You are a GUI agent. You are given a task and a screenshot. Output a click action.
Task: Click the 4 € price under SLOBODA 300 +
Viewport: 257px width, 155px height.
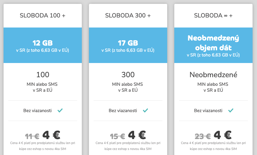click(137, 135)
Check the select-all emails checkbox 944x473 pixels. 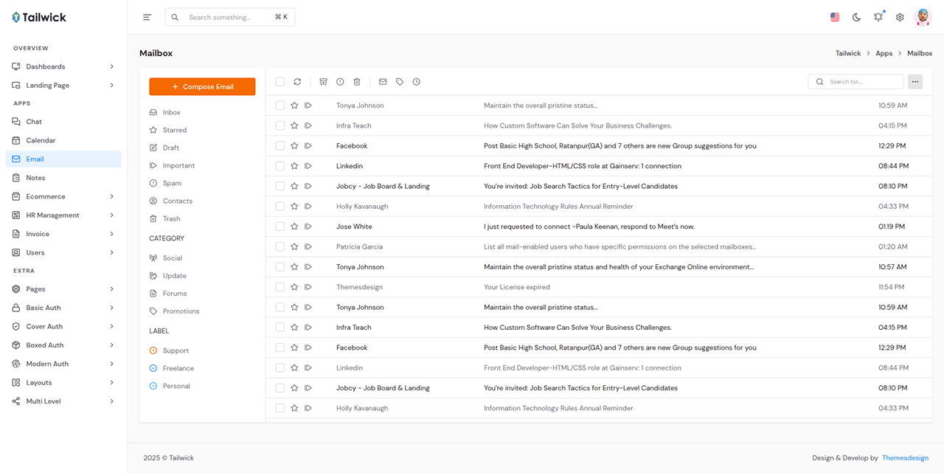(280, 82)
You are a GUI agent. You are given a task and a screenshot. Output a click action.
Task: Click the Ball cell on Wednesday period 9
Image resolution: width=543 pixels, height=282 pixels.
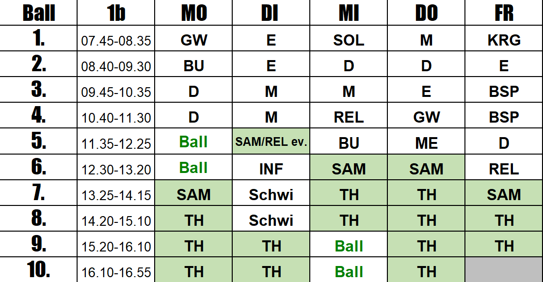[349, 244]
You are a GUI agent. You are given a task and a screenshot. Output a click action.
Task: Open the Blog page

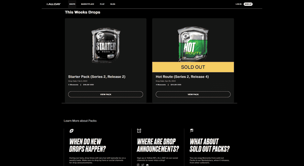(x=113, y=4)
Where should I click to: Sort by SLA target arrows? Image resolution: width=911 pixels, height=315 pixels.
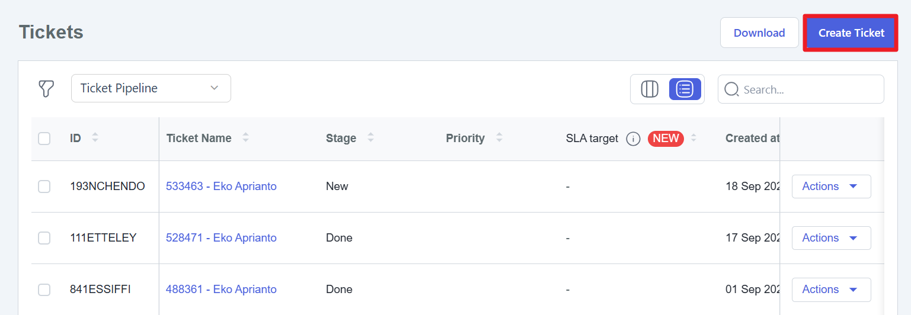pyautogui.click(x=693, y=138)
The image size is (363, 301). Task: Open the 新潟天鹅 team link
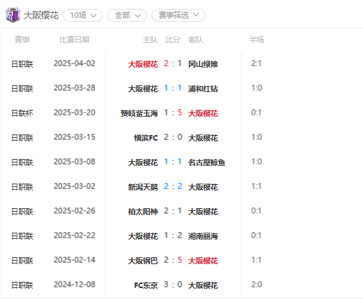[143, 186]
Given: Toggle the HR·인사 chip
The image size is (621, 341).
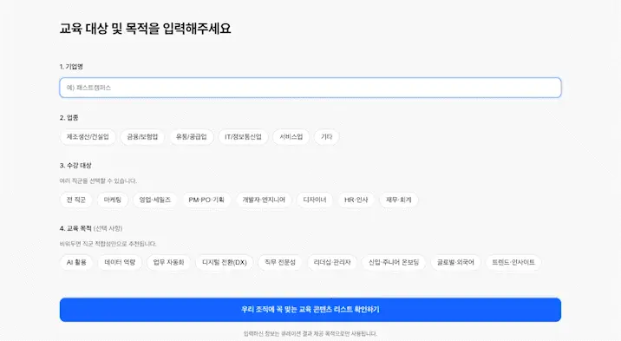Looking at the screenshot, I should [x=356, y=200].
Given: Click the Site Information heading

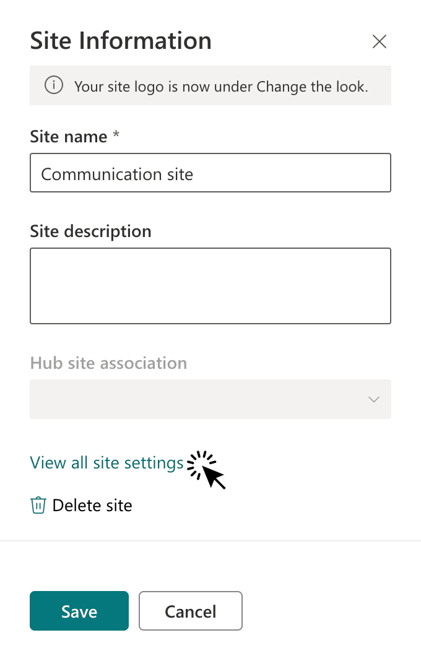Looking at the screenshot, I should (121, 41).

------------------------

■ **EXERCISE DESCRIPTION**
What you write must match the listing exactly, from the line with "Image resolution: width=543" up to and including the line with "Given: Toggle the HR·인사 chip". Pictures stay out.

■ **YOUR RESPONSE**
Image resolution: width=543 pixels, height=282 pixels.
[349, 244]
You are a GUI agent. You are given a task and a screenshot. Output a click action.
Task: Open the Blog page

(x=113, y=4)
Where should I click to: Sort by SLA target arrows? Image resolution: width=911 pixels, height=315 pixels.
pyautogui.click(x=693, y=138)
The image size is (363, 301). Task: Open the 新潟天鹅 team link
[143, 186]
Given: Toggle the HR·인사 chip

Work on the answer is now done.